Elderly individuals are at increased risk for health problems, but social support can enhance life by increasing both physical and mental health. Gill and Williams (2008) define social support as “support of others” (p.251). Emotional, informational and tangible support, are all examples of ways in which instructors and group members help each other (Gill and Williams, 2008). Showing someone that you care about their choices or effort is important for fostering improvements in motivation and self-confidence. When commencing an exercise program or activity, society looks at social support for approval (Courneya, Plotnikoff, Hotz, & Birkett, 2000). The assistance that one receives from others via social support will yield a more positive experience for both the individual and group. It should be noted that social support will lead to increase cohesion between individuals and the group, which will also lead to increase team building and group dynamic skills. Increased cohesion leads to greater motivation, communication, task orientation and exercise adherence. Social support is also shown to have a large influence on reducing stress (Gill & Williams, 2008). In the exercise setting, the elderly individuals will increase their self-confidence, allowing for greater fitness gains and overall physical health. Competing in group exercise programs will also increase social networking and friend making. It is always better mentally to complete workouts in a group rather than individually.

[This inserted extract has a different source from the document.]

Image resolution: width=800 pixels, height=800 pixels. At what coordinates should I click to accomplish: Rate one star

In order to promote social support in an exercise program for elderly individuals, it will be important to foster strategies both as an instructor and between group members. As a group instructor it will be extremely important to show the individuals that they are welcome and respected when entering the exercise setting. Motivational signs with quotes and messages will help to increase positive attitude before exercise even begins. As the participants are known to be in good shape, it will not be as important to motivate for exercise improvement, as much as it will be to keep the participants coming back. Offering incentives to the person who has the best attendance, with gift certificates to local restaurants or sporting events will help. Changing the types of activities that the program offers will help to prevent boredom, and having the participants have a democratic input on possible activities should be used. As the instructor, you can only do so much, with other support options needing to come from others involved with the program.

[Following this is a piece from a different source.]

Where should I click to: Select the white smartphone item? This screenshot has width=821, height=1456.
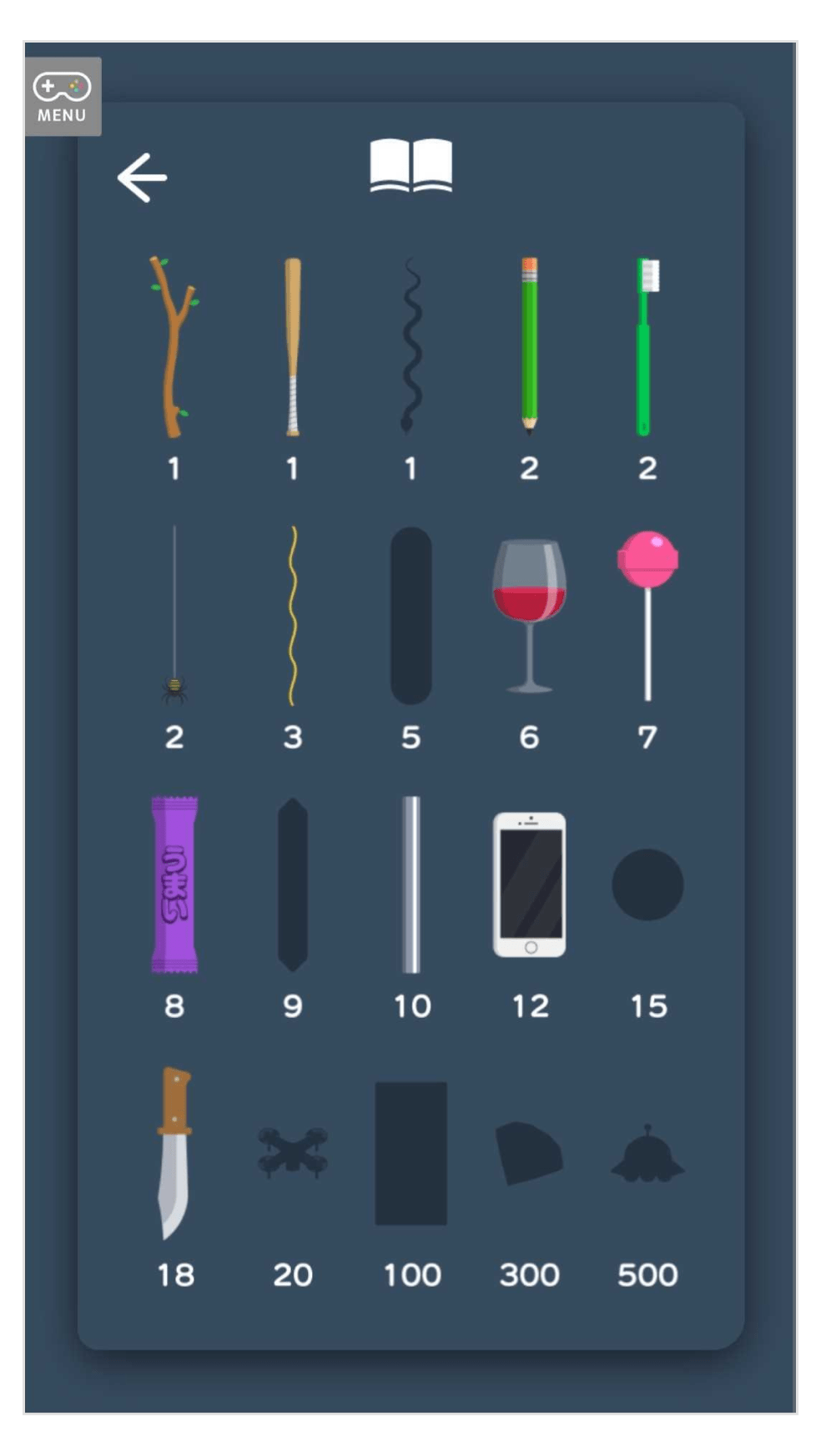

Promoting social support between program participants is the next key step to an effective exercise program. The usage of this exercise program is for group dynamics, but there will be times for individuals to complete workouts and testing individually in front of the group. This will allow the group a chance to show support for their exercise partners. Differing models of support according to Gill and Williams (2008) include: listening, emotional, task appreciation, task challenge, tangible assistance and personal assistance. Allowing the group to acknowledge personal effort, give feedback and challenge each other to bigger and better accomplishments will help keep motivation levels high. Team competitions will be used to foster group cohesion and healthy social support aspects. A mock weight lifting meet will be used as a friendly competition. Group support will be a great addition to instructor support, and both will increase desire and exercise capabilities.
The major purpose of this paper was to explain the process of social support and come up with specific goals to help increase social support within an elderly exercise program. “Perceived social support is the key contributor to health and well-being” (Gill & Williams, 2008, p. 252). Using social support as an instructor and between program participants has beneficial effects on motivation and performance. Even though the participants are in good physical health, the added support may help achieve greater task orientation and a sense of happiness. The goal is to keep the participants both looking forward to and wanting to come back. If these exercisers know they have good friends and companions to help achieve personal goals, the program will be a success.
Barrera, M. (1986). Distinctions between social support concepts, measures, and models. American Journal of Community Psychology, 14(4), 413-445.
Courneya, K. S., Plotnikoff, R. C., Hotz, S. B., & Birkett, N. J. (2000). Social support and the theory of planned behavior in the exercise domain. American Journal of Healthy Behavior, 24(4), 300-308.
Gill, D.L., & Williams, L. (2008). Psychological dynamics of sport and exercise (3rd Ed.). Champaign, IL: Human Kinetics.